CONSIGNE
Reproduisez à l'identique l'intégralité de l'avis de la commission figurant ci-dessous.

TEXTE DE L'EXERCICE
================

En réponse à la demande qui lui a été adressée, le président du conseil départemental du Doubs a, en premier lieu, indiqué à la commission avoir communiqué en janvier 2023, postérieurement à la saisine, à Monsieur et Madame X un complément d’information préoccupante en date du 6 février 2020, avec occultations de certains passages. La commission constate que la demande a perdu son objet dans cette seule mesure.
Après avoir pris connaissance du document intégral et du document tel qu’il a été communiqué, la commission estime que la communication du passage occulté du courrier de transmission en page 1 ne porterait pas atteinte aux secrets protégés par l’article L311-6 du code des relations entre le public et l’administration et qu’il en va de même du passage « Ajout d’informations », « Personnes vivant au foyer » et « Conditions de vie et organisation familiale », sous la seule réserve de l’occultation du paragraphe consacré à la directrice de l’école. La commission émet par suite un avis favorable à la communication à Monsieur et Madame X d’un complément pour ces passages.

================

DONNÉES FOURNIES
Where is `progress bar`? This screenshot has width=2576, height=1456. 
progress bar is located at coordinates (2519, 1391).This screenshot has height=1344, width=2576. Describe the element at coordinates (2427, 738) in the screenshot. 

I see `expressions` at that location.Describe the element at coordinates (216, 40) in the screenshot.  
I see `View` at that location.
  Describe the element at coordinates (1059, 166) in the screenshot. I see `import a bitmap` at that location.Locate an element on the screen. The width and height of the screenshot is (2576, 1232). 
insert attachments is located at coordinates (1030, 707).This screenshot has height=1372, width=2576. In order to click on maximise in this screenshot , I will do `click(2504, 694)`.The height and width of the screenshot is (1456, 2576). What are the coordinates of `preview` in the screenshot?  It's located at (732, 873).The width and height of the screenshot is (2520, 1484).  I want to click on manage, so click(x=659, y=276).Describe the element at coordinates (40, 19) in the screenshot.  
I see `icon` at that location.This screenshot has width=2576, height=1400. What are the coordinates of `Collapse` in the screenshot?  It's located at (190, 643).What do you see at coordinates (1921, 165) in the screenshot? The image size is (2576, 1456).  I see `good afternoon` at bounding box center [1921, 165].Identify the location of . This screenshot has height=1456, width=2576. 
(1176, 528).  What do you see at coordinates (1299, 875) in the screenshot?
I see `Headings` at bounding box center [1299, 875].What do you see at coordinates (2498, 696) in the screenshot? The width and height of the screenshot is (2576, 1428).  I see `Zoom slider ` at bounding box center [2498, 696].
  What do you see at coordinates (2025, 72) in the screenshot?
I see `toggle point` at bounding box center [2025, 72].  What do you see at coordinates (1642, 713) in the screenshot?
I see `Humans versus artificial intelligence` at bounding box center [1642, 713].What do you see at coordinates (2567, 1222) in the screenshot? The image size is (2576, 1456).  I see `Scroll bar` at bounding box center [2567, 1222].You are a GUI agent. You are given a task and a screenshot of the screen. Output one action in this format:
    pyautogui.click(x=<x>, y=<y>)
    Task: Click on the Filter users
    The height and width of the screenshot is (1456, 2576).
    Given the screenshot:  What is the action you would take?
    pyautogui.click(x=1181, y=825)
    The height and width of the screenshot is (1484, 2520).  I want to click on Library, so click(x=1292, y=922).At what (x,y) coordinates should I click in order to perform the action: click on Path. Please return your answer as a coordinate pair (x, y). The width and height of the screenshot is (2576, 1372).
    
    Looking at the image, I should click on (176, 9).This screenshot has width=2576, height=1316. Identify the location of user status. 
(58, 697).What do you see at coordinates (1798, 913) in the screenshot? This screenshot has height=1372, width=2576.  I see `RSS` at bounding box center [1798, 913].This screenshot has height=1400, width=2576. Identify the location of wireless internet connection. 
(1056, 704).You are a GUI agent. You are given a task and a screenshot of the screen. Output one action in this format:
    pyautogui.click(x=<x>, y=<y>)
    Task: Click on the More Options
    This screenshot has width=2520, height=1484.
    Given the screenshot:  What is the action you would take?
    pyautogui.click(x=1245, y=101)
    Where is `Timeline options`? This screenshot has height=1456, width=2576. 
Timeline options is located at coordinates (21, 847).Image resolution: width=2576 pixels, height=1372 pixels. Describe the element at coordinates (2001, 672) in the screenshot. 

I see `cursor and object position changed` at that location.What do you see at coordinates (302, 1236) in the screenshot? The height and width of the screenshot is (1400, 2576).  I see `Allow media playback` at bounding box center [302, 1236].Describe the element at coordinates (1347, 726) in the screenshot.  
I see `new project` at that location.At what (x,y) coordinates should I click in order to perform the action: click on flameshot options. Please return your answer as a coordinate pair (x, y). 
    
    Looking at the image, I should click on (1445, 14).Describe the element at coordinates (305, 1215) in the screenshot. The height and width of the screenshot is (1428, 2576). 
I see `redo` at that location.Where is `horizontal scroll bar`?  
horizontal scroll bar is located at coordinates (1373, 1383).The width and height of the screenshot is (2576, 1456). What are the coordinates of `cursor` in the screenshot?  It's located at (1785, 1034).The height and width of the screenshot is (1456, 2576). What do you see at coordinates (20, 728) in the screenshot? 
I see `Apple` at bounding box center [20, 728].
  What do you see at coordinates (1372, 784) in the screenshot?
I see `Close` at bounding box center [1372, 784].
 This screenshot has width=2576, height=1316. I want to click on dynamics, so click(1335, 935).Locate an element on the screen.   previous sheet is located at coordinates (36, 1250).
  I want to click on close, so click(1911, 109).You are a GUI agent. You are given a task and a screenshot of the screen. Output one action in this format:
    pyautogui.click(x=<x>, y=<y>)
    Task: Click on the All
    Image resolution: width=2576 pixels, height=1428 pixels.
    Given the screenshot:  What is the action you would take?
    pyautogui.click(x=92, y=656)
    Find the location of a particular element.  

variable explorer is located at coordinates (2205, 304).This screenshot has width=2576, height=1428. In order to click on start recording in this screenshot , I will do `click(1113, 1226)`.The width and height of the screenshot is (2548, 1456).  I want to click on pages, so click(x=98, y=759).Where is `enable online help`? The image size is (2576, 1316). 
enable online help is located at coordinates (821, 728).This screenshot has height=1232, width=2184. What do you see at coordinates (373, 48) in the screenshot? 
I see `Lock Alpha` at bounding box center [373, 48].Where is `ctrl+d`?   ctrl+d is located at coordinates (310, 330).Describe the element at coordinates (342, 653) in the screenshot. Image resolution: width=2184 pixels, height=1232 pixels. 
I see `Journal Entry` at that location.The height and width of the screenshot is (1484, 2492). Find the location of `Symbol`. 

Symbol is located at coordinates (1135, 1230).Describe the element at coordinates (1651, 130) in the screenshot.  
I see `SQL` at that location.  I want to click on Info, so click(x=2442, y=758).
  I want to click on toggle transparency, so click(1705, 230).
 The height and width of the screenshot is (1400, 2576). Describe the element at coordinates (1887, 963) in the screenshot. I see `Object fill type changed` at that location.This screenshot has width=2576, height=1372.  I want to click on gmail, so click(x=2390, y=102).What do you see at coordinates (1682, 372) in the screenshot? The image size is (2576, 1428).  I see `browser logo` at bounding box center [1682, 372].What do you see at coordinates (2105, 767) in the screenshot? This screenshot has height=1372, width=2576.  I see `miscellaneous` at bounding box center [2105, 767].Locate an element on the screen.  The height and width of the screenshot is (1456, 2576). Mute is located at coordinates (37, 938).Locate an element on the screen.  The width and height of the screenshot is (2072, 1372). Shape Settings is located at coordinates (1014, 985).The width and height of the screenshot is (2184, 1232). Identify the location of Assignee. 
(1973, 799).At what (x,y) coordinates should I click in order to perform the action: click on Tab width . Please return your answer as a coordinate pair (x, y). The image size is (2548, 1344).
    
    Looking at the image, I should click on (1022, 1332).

================

RÉSULTAT
En réponse à la demande qui lui a été adressée, le président du conseil départemental du Doubs a, en premier lieu, indiqué à la commission avoir communiqué en janvier 2023, postérieurement à la saisine, à Monsieur et Madame X un complément d’information préoccupante en date du 6 février 2020, avec occultations de certains passages. La commission constate que la demande a perdu son objet dans cette seule mesure.
Après avoir pris connaissance du document intégral et du document tel qu’il a été communiqué, la commission estime que la communication du passage occulté du courrier de transmission en page 1 ne porterait pas atteinte aux secrets protégés par l’article L311-6 du code des relations entre le public et l’administration et qu’il en va de même du passage « Ajout d’informations », « Personnes vivant au foyer » et « Conditions de vie et organisation familiale », sous la seule réserve de l’occultation du paragraphe consacré à la directrice de l’école. La commission émet par suite un avis favorable à la communication à Monsieur et Madame X d’un complément pour ces passages.